[Your goal] Lift out each line of the data that holds "will".

Saved entries:
----

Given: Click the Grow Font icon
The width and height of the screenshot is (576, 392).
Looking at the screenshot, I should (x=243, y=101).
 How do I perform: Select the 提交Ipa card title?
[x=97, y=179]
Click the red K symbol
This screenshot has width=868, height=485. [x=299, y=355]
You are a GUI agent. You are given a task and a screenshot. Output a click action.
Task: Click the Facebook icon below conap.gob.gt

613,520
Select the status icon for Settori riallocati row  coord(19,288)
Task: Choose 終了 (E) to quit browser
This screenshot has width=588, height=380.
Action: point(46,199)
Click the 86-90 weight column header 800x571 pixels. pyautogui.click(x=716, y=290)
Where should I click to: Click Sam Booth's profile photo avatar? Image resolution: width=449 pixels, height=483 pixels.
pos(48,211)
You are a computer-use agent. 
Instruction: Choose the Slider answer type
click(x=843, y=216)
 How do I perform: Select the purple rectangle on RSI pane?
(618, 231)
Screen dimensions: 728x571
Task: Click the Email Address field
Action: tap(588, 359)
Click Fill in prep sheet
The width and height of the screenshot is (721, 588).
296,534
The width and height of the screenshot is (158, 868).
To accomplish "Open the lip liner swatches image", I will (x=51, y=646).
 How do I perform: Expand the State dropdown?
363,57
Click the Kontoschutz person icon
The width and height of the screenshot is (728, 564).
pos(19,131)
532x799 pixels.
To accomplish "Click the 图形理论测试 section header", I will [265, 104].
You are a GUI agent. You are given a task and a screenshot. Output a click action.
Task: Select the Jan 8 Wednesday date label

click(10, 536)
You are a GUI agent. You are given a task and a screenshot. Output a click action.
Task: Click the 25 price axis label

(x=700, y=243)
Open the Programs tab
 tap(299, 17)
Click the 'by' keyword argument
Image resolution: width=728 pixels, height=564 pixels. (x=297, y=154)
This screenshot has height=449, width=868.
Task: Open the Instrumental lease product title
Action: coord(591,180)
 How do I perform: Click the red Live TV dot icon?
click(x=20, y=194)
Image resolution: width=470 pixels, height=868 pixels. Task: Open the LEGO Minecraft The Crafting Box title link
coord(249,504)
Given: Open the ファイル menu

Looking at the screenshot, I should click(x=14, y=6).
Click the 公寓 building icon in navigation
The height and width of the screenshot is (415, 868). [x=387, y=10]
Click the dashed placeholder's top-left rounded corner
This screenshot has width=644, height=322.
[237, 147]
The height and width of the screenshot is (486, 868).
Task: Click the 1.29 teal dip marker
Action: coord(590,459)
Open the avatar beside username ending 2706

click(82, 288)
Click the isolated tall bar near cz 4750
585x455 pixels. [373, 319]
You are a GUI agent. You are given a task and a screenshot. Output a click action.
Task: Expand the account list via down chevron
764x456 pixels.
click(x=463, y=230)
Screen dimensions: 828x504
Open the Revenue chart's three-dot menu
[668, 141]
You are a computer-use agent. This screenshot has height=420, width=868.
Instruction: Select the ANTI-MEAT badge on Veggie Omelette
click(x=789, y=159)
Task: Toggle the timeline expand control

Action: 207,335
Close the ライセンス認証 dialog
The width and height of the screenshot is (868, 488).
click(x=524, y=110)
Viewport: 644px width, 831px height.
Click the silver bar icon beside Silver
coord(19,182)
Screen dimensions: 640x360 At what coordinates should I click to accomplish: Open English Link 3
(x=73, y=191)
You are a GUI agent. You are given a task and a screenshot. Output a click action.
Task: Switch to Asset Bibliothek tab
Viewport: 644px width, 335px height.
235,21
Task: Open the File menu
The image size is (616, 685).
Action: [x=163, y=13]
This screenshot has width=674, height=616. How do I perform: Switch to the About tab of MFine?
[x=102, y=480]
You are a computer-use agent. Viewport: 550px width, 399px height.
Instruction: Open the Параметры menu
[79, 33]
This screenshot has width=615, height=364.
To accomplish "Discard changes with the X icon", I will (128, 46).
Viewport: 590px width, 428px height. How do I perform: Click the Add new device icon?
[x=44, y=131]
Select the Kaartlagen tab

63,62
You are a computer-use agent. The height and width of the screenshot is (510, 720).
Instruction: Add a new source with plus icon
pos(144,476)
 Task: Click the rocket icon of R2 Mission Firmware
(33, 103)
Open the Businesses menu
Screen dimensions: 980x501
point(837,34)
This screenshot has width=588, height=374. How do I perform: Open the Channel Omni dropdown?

----

[Task output]
To accomplish "Open the lip liner swatches image", I will (x=51, y=646).
To accomplish "Click the 图形理论测试 section header", I will [265, 104].
To accomplish "Discard changes with the X icon", I will (128, 46).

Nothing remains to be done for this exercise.